L’eroismo negli sport individuali Parte I
di Annamaria MangiacasaleAttualità15 Febbraio 2022 - 13:03
Gli sport individuali per entrare nella storia hanno bisogno non soltanto di uomini, ma di luoghi che li rendano epici. Il luogo diventa il mezzo attraverso il quale l’atleta supera sé stesso, realizza la propria diversità. Una sfida nella sfida, in cui senza sapere neanche perché, l’uomo decide di spingersi oltre diventando, a volte in maniera inconsapevole, leggenda.
Ma cosa rende un eroe tale ai nostri occhi? Come emerge dalle storie che andremo a raccontare, a volte sono gli eventi affrontati a far mutare l’identità dell’uomo. Venire “investiti” da accadimenti che non possiamo evitare, rende in qualche modo dei “prescelti”. Altre volte è la combinazione che si instaura fra fragilità e doti eccezionali.
Spesso siamo portati però a considerare solo gli aspetti positivi dell’essere eroe: fama, successi, trionfi. Ciò di cui invece non teniamo conto è la solitudine, il rischio costante di insuccesso. Essere amati e acclamati, ma anche temuti e isolati. Se volgiamo appena lo sguardo indietro alla storia, ci accorgiamo come infatti gli eroi non siano mai del tutto positivi: basta pensare ad Achille, Giulio Cesare, Napoleone . Uomini grandiosi nei successi e negli sbagli.
Tra i luoghi simbolo dell’eroismo atletico possiamo senz’altro annoverare la Foresta di Arenberg. Si trova a Nord Est della Francia. È un tratto di pavé rettilineo, lungo 2400m, dal fondo estremamente irregolare. Fu introdotto nel percorso della Parigi-Roubaix nel 1968. Un anno di rivoluzioni, che ha cambiato molte storie, compresa quella di Jean Stablinski, Joahn Museeuw e della foresta di Arenberg. Stablinski ad Arenberg aveva fatto il minatore quando era solo un giovane immigrato dalla Polonia e ne conosceva ogni pietra. La Roubaix era a rischio in quegli anni: a ogni edizione veniva asfaltato un tratto di pavé e ciò che rendeva caratteristica la gara rischiava di estinguersi. Quando venne spiegata la situazione a Stablinski, capì subito come risolvere il problema. Trovato il pavé, la foresta entra nel percorso ufficiale. Quello fu il momento che cambiò per sempre l’identità di Jean. Da giovane minatore in giovinezza, a ciclista di professione, diventa esploratore di pavé, salvando la corsa più bella da morte certa. La foresta diventa simbolo della natura che resiste al progresso, con le fatidiche strade a ciottoli che vincono le colate di cemento.
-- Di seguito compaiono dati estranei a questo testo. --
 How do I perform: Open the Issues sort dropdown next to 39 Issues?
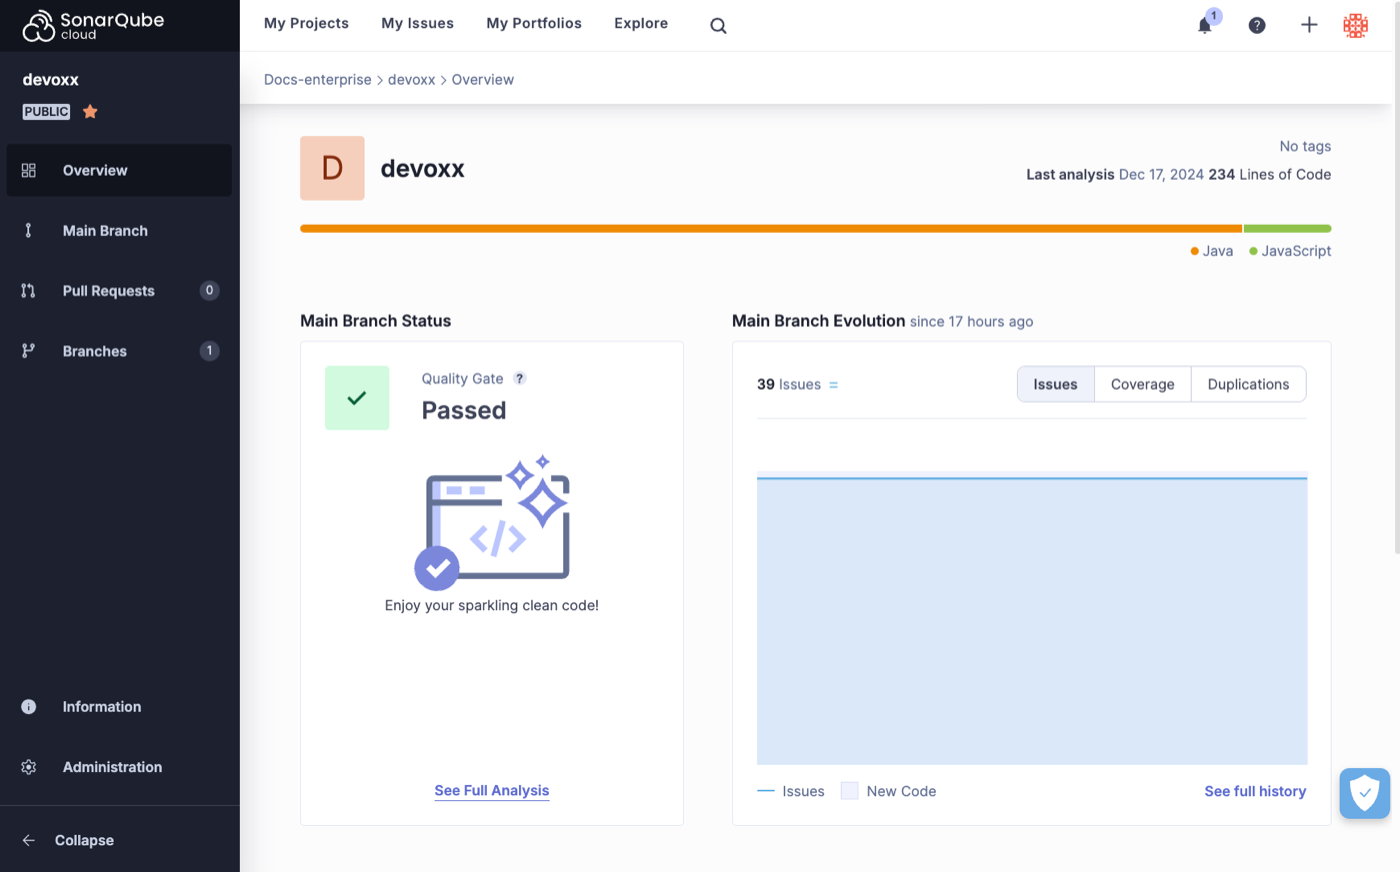(836, 384)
Foresta di Arenberg, 12 Aprile 1998. Il gruppo è lanciato. Visto dall’alto sembra quasi un formicaio, che si fa strada attraverso le lame di luce che filtrano dalla foresta. All’improvviso, una calca di gente attorno ad un corridore, interrompe l’armonia di quel filare. Sangue mischiato a fango, urla, paura. Johan Museeuw è atterra con la bicicletta addosso. L’adrenalina lo fa rialzare, ma il ginocchio frantumato lo rigetta a terra. Trascorre quei giorni passando da un ospedale all’altro. La gamba gli viene ingessata per errore e rischia l’amputazione. Sono giorni bui. La carriera sembra spezzata. Pensa al padre che lo aveva iniziato alla bici, alle corse che aveva vinto, alla famiglia, ma mai alla foresta. Tre mesi dopo è di nuovo in sella. L’ostinazione ha avuto la meglio. È il 9 Aprile del 2000; Museeuw continua a spingere sulle gambe, concentrando tutto su quel ginocchio che sembrava perso, fino a vedere il traguardo. Le urla delle persone non più di paura, ma di pura emozione. Alza la gamba al traguardo, per mostrare al mondo il ginocchio intero, simbolo di quel suo destino così speciale.
Al velodromo Museeuw arriva da solo. I suoi avversari lo trovano già sul podio con in mano un cubo di pavé.
Negli anni successivi si rende protagonista di altri sfavillanti vittorie, fino al 2003 che sancisce il suo addio alle corse. Quell’anno cominceranno per lui anche i processi, con relative condanne, per reati collegati al doping.
Nel 2007 ammette di aver effettivamente fatto ricorso a sostanze proibite, nella speranza di continuare a vincere.